Thursday, October 12, 2006

statistic of the day

From Donald MacKenzie's An Engine, Not a Camera: How Financial Models Shape Markets:
"In 1951, just over 2 percent of the pages ... the American Economic Review, contained an equation."
BTW, for those who think I only complain about sociology, the MacKenzie book is marvelous. It's a case study of the effect of academic economics on the economy (more specifically, on finance, or more specifically still, on the creation and operation of options markets).

3 comments:

Tom Bozzo said...

JFW readers thinking that the current figure is 100% less the fraction of bibliography pages should be advised that the AER doesn't exactly beat its readers over the head with equations -- it isn't Econometrica.
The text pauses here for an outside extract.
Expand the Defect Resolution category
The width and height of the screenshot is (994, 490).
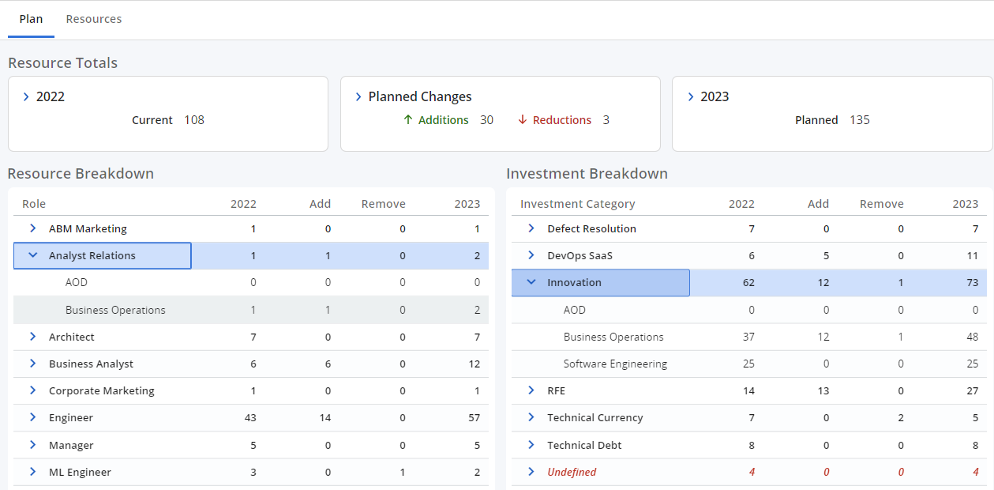coord(531,229)
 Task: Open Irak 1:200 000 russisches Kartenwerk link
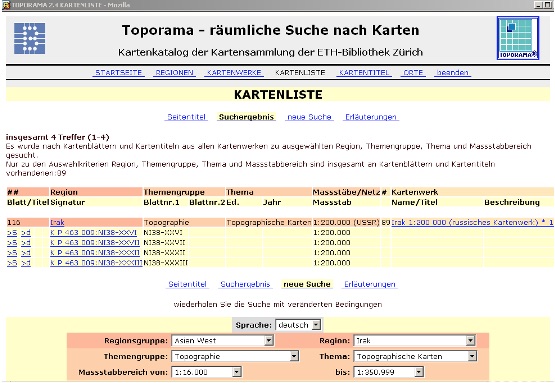pos(472,222)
There are certainly subdisciplines of economics, and I'd venture even sociology, where 2% of pages with equations is suboptimally low.

jeremy said...

Weirdly, even though I retyped it accurately into Blogger, I still thought it referred to articles rather than pages. 2% of pages isn't really surprising the way reading it as 2% of articles astonished me. The % by 1978 was 44% of pages.

Tom Bozzo said...

It may depend on what you count as an "equation" -- I didn't count tables of results from regression analyses in a canvass of the 9/06 AER on my desk -- but the current fashion seems to favor more English in the main text, with equation-dense appendixes deployed where needed -- I'd think (but admittedly wouldn't bet) that 44% would be on the high side for a typical issue now. Also, I'm probably blind to small bits of math inlined with the text, which I didn't count either.